## Begin SELECTED EXCERPT
Little as the Andamans, from the ferocious character of the inhabitants, are known, they are noticed by the Arabian travellers of the twelfth century, and also by Marco Polo; the early accounts being quite as unfavourable as the late ones. "Angaman is a very large island, not governed by a king. The inhabitants are idolators, and are a most brutish and savage race, having heads, eyes, and teeth resembling those of the canine species. Their dispositions are cruel, and every person, not being of their own nation, whom they can lay hands on, they kill and eat."—Marco Polo, Marsden's Translation.

THE NICOBAR ISLANDS.

Locality.—Between the Andamans and Sumatra.

Nicobar.—Inhabitants copper-coloured, with oblique eyes, yellowish sclerotica, small flat noses, large mouth, thick lips, and black teeth; undersized. Hair strong and black; beard scanty. Ears large and perforated. Occipito-frontal profile brakhykephalic, the hinder part of the head being flat and compressed.

The Nicobars are the people who, from the year A.D. 1647, until a recent period, had the credit of having tails, like those of cats, which they moved in a similar manner. This arose from a mistake of Keoping, a Swede, who mistook for a caudal appendance a stripe of cloth hanging down behind. That there is no real prolongation of the os coccygis is expressly stated by Fontana. The people now supposed to present this anatomical peculiarity are a tribe from the interior of Africa.
## End SELECTED EXCERPT
## Begin MATERIAL PROVIDED
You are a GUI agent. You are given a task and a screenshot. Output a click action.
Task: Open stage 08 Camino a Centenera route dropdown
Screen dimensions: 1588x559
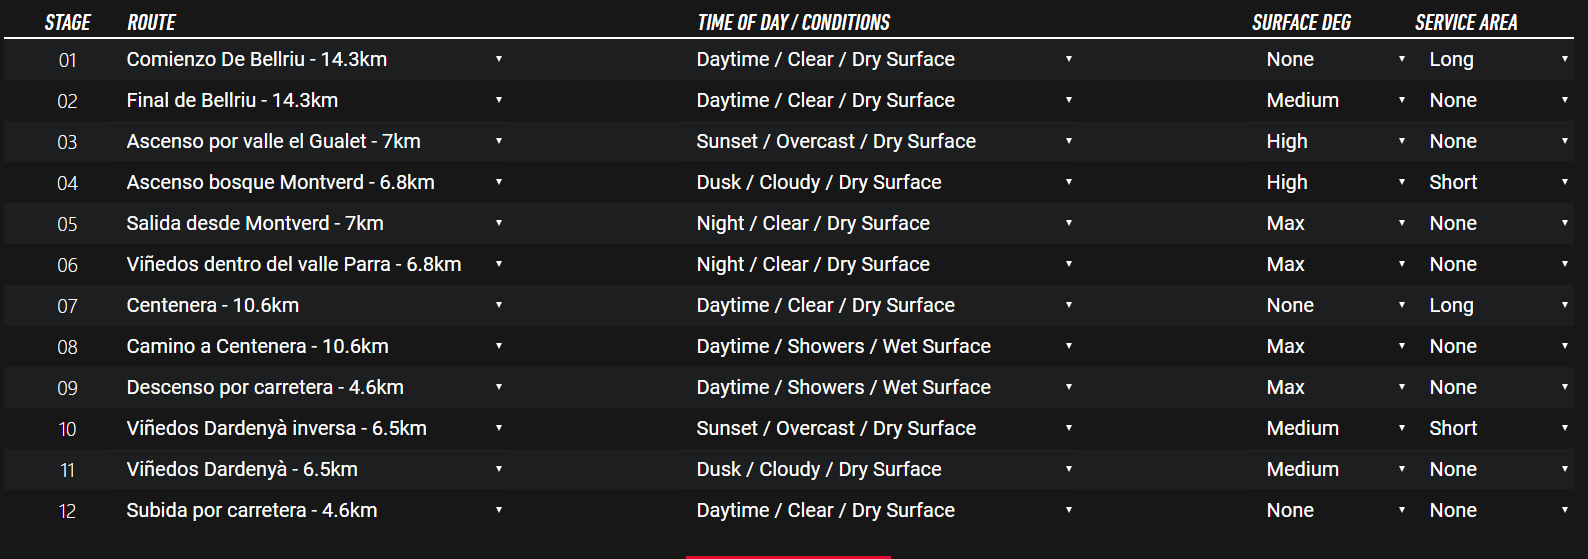click(x=315, y=346)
## End MATERIAL PROVIDED
*DIRECTIVE:* Extract the complete passage on the Andaman and Nicobar Islands, reproducing every word as it stands. Rely solely on the passage on the Andaman and Nicobar Islands.

*WRITTEN RESPONSE:*
Little as the Andamans, from the ferocious character of the inhabitants, are known, they are noticed by the Arabian travellers of the twelfth century, and also by Marco Polo; the early accounts being quite as unfavourable as the late ones. "Angaman is a very large island, not governed by a king. The inhabitants are idolators, and are a most brutish and savage race, having heads, eyes, and teeth resembling those of the canine species. Their dispositions are cruel, and every person, not being of their own nation, whom they can lay hands on, they kill and eat."—Marco Polo, Marsden's Translation.

THE NICOBAR ISLANDS.

Locality.—Between the Andamans and Sumatra.

Nicobar.—Inhabitants copper-coloured, with oblique eyes, yellowish sclerotica, small flat noses, large mouth, thick lips, and black teeth; undersized. Hair strong and black; beard scanty. Ears large and perforated. Occipito-frontal profile brakhykephalic, the hinder part of the head being flat and compressed.

The Nicobars are the people who, from the year A.D. 1647, until a recent period, had the credit of having tails, like those of cats, which they moved in a similar manner. This arose from a mistake of Keoping, a Swede, who mistook for a caudal appendance a stripe of cloth hanging down behind. That there is no real prolongation of the os coccygis is expressly stated by Fontana. The people now supposed to present this anatomical peculiarity are a tribe from the interior of Africa.